ZFS is a combined file system and volume manager, with the primary design goal being to ensure data integrity. Originally developed by Sun Microsystems for the Solaris operating system, it is available for Linux as OpenZFS.
ZFS provides a number of features desirable in a storage system, such as data checksumming, snapshots, compression, deduplication, encryption, and more.
Hashicorp Vault is an open-source solution for managing and programmatically providing access to secrets such as authentication tokens or encryption keys.
ZFS encryption keys have to be entered manually or loaded from a file that is accessible to the operating system. In the latter case, the keys can be stored on removable media that's only connected to the server during boot; for the former case, the Arch Linux wiki has instructions for prompting for encryption keys during boot. Both approaches, however, require manual steps, which can be problematic if the server reboots unexpectedly (e.g. due to a power outage).
This guide aims to provide the basic steps needed to configure a Linux system to load ZFS encryption keys automatically on boot from a different server running Hashicorp Vault. It is meant for personal use (e.g. homelab), not as comprehensive instructions for a production-ready, enterprise-grade setup. It has been tested on Debian 11 and Ubuntu Server 20.04, but should also work (possibly with minor modifications) on older versions, as well as other similar distros like Raspbian or Proxmox.
This guide does not cover the following:
- General Linux setup. It is assumed you have access to two servers (physical or virtual) running Debian (or a derivative distro like Ubuntu) - one that will be running OpenZFS, and one for Hashicorp Vault. The guide will refer to them as "fileserver" and "keyserver", respectively.
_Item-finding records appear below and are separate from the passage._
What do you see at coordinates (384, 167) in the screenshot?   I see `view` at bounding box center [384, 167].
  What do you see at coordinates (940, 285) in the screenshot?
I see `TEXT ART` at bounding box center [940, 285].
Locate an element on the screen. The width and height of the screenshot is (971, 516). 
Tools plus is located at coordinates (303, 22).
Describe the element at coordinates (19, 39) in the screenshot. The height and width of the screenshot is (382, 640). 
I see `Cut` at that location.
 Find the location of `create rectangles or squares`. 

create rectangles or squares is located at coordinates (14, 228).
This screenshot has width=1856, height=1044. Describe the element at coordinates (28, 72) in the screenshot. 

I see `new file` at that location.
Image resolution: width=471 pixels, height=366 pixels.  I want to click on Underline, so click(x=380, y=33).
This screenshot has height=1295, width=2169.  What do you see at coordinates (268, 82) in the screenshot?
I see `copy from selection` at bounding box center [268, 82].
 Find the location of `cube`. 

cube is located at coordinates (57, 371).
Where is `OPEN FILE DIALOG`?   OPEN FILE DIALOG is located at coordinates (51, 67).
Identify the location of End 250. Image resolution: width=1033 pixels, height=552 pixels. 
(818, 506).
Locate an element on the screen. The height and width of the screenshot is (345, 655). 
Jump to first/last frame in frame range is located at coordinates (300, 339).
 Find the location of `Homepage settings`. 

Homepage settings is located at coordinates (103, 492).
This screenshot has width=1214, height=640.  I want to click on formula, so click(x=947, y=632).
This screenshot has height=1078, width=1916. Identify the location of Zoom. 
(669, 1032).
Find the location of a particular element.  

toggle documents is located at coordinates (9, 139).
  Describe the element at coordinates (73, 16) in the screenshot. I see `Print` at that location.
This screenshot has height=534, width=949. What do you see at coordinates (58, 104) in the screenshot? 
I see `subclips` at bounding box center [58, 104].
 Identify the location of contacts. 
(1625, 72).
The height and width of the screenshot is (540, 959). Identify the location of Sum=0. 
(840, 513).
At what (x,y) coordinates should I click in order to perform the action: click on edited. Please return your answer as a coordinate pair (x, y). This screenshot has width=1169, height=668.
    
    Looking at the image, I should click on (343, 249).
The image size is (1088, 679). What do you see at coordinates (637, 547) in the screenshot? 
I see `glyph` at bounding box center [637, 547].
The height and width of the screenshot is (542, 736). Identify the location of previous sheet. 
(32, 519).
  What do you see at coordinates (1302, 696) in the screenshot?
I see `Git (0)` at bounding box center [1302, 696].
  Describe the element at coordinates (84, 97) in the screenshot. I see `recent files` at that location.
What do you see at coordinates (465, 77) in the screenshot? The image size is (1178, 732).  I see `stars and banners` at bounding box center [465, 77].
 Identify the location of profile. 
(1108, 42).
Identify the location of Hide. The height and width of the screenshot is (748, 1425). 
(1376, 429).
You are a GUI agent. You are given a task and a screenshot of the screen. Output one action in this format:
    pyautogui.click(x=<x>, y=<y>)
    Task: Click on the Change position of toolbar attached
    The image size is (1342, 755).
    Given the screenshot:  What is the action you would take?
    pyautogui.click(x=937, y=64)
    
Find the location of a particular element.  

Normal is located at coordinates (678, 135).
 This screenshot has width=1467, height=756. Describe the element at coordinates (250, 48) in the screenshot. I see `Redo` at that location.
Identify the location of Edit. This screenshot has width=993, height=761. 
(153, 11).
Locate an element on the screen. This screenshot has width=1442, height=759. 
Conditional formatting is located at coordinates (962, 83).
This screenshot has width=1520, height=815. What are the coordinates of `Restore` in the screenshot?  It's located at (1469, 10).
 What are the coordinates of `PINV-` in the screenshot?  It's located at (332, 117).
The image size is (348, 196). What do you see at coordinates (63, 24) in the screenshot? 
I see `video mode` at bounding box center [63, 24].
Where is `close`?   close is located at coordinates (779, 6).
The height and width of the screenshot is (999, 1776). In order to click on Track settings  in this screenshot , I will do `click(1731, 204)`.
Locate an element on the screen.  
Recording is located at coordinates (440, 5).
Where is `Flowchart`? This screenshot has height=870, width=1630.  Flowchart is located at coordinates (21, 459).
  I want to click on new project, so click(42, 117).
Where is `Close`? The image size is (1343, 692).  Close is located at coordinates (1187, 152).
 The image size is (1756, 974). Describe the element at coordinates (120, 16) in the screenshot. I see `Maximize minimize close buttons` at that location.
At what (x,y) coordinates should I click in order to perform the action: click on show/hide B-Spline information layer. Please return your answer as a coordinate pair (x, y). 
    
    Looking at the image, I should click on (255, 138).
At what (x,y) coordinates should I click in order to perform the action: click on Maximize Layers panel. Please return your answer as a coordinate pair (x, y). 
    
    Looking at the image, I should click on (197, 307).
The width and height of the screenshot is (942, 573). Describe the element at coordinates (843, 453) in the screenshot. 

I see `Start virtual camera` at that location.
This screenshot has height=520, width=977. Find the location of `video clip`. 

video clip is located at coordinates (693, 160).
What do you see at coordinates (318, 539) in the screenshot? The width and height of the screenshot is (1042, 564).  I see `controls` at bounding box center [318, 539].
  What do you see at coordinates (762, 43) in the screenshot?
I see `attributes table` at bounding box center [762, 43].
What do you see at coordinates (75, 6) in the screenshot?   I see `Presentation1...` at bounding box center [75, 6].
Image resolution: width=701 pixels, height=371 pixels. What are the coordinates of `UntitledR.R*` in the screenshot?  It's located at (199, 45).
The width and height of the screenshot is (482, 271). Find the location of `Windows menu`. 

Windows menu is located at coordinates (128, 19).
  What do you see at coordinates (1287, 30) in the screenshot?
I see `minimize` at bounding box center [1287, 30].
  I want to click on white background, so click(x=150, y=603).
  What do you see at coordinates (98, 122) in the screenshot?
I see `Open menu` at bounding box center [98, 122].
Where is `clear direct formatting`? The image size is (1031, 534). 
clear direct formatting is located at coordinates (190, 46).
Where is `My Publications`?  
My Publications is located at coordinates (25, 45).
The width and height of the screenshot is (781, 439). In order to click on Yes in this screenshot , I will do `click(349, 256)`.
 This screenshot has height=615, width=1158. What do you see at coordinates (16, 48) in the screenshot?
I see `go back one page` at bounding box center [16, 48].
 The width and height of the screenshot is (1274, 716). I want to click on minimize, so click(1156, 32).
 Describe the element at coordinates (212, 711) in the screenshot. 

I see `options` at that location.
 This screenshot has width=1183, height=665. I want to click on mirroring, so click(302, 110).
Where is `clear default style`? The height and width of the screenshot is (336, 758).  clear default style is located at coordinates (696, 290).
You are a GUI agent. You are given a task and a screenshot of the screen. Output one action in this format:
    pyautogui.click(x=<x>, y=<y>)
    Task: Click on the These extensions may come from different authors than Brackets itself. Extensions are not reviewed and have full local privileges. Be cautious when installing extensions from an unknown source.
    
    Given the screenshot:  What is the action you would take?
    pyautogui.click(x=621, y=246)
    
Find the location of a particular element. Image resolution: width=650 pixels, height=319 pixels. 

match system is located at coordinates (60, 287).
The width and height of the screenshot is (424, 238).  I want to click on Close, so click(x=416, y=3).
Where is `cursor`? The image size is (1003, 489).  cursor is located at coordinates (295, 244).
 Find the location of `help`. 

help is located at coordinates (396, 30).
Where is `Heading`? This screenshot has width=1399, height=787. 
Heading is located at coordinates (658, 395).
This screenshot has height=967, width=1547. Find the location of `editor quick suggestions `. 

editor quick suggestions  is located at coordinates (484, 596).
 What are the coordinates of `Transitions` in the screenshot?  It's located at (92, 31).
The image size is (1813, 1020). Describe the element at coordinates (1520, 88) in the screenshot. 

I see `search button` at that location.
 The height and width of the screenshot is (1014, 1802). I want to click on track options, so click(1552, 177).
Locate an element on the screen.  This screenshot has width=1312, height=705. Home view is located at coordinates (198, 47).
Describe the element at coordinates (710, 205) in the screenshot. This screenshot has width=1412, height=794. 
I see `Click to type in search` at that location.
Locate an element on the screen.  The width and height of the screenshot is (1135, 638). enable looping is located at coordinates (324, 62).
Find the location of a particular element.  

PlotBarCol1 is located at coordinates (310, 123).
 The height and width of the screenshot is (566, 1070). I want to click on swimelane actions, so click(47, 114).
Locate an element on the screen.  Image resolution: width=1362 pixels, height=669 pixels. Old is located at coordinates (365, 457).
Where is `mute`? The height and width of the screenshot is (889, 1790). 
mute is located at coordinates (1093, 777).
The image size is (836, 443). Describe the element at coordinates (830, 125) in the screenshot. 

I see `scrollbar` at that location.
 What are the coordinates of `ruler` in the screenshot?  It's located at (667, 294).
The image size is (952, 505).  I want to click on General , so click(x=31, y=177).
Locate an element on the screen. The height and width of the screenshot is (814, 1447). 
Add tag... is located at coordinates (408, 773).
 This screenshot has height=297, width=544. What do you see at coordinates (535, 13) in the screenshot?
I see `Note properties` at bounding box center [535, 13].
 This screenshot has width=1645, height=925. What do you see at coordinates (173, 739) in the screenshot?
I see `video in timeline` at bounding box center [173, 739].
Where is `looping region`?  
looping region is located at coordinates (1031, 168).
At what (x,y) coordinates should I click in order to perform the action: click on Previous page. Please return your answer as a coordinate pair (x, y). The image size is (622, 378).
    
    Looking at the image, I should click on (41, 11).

- Proper setup and tuning of ZFS. This is highly dependent on hardware as well as workloads, and therefore out of the scope of this guide.
- Likewise, proper hardening of Hashicorp Vault.
- Encryption of the root filesystem.
This guide is provided in good faith and for informational purposes only. No claims are made or guarantees given that it will work on any particular combination of hardware and software, or that it will be kept up-to-date with new releases of OpenZFS or Hashicorp Vault. You will assume all responsibility for managing your servers, including the prevention of unauthorised access and safeguards against data loss.
The following steps should be done on the fileserver.
The steps for installing ZFS can differ depending on distro. Ubuntu is probably the easiest to start with, since OpenZFS is included by default, and the user-level tools can be installed with a single command:
$ sudo apt install zfsutils-linux
For more information, see the Ubuntu wiki.
For Debian, a few more steps are needed, as described in the Debian wiki. For Debian 11, "buster" should be replaced with "bullseye".
The OpenZFS wiki has installation instructions for a number of distros.
The exact command to create a ZFS pool can vary a lot depending on the drives installed in the system, the pool topology to be used, etc. Therefore, any command involving physical disks, copied and executed as-is, has the potential to at best not work, and at worst, destroy existing data.
For testing purposes, the following commands will create a pool called "tank", backed by a file on an existing disk:
$ sudo truncate -s 10G /root/dev1.img
$ sudo zpool create tank /root/dev1.img
Consult man zpool create
when preparing to set up a more permanent pool backed by physical devices.
To create an encrypted dataset called "data", execute the following command:
$ sudo zfs create -o encryption=on -o keyformat=passphrase tank/data
You will be prompted to enter a passphrase.
You can now write some data to the dataset. To verify that encryption works, reboot the server, then enter the following command:
$ sudo zfs list -o name,keystatus,mounted tank/data
The output should tell you that the key is unavailable and the dataset has not been mounted. If you try to zfs mount tank/data
, you should also get an error saying that the key has not been loaded.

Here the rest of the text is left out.